Urinary Tract Infections. Women with diabetes face a significantly higher risk for urinary tract infections, which are likely to be more complicated and difficult to treat than in the general population.
Diabetes doubles the risk for depression. Depression, in turn, may increase the risk for hyperglycemia and complications of diabetes.
Type 1 diabetes is associated with a slightly reduced bone density, putting patients at risk for osteoporosis and possibly fractures.
Diabetes increases the risk for other conditions, including:
Diabetes can cause specific complications in women. Women with diabetes have an increased risk of recurrent yeast infections. In terms of sexual health, diabetes may cause decreased vaginal lubrication, which can lead to pain or discomfort during intercourse.

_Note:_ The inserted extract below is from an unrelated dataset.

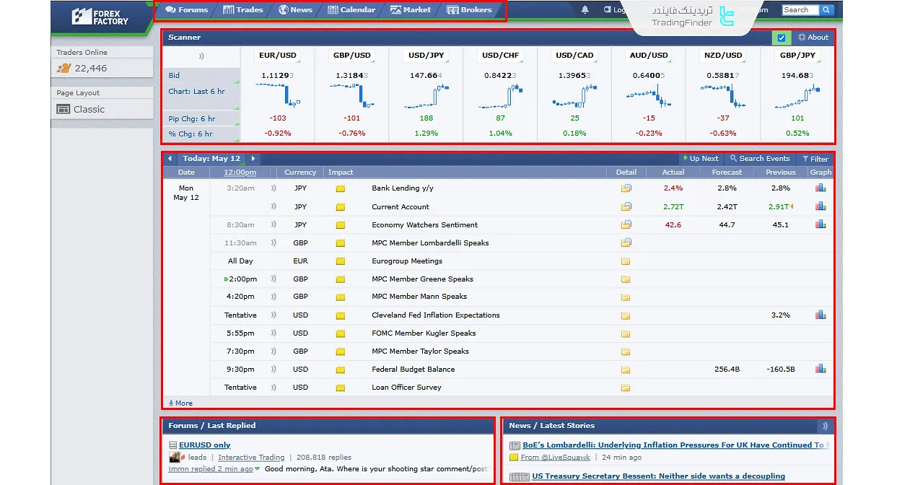Open graph icon for Federal Budget Balance
This screenshot has height=485, width=897.
tap(821, 369)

Women with diabetes should also be aware that certain types of medication can affect their blood glucose levels. For example, birth control pills can raise blood glucose levels. Long-term use (more than 2 years) of birth control pills may increase the risk of health complications.
Diabetes and Pregnancy. Pregnancy in a patient with existing diabetes can increase the risk for birth defects. Studies indicate that high blood sugar levels (hyperglycemia) can affect the developing fetus during the critical first 6 weeks of organ development. Therefore, it is important that women with pre-existing diabetes (both type 1 and type 2) who are planning on becoming pregnant strive to maintain good glucose control for 3 - 6 months before pregnancy.
It is also important for women to closely monitor their blood sugar levels during pregnancy. For women with type 1 diabetes, pregnancy can affect their insulin dosing needs. Insulin dosing may also need to be adjusted during and following delivery. [For more information, see “Treatment of Diabetes During Pregnancy” in Treatment of Complications section of this report.]
Diabetes and Menopause. The changes in estrogen and other hormonal levels that occur during perimenopause can cause major fluctuations in blood glucose levels. Women with diabetes also face an increased risk of premature menopause, which can lead to higher risk of heart disease.
Lack of Blood Glucose Control. Control of blood glucose levels is generally very poor in adolescents and young adults. Adolescents with diabetes are at higher risk than adults for ketoacidosis resulting from noncompliance. Young people who do not control glucose are also at high risk for permanent damage in small vessels, such as those in the eyes.
Eating Disorders. Up to a third of young women with type 1 diabetes have eating disorders and under-use insulin to lose weight. Anorexia and bulimia pose significant health risks in any young person, but they can be especially dangerous for people with diabetes.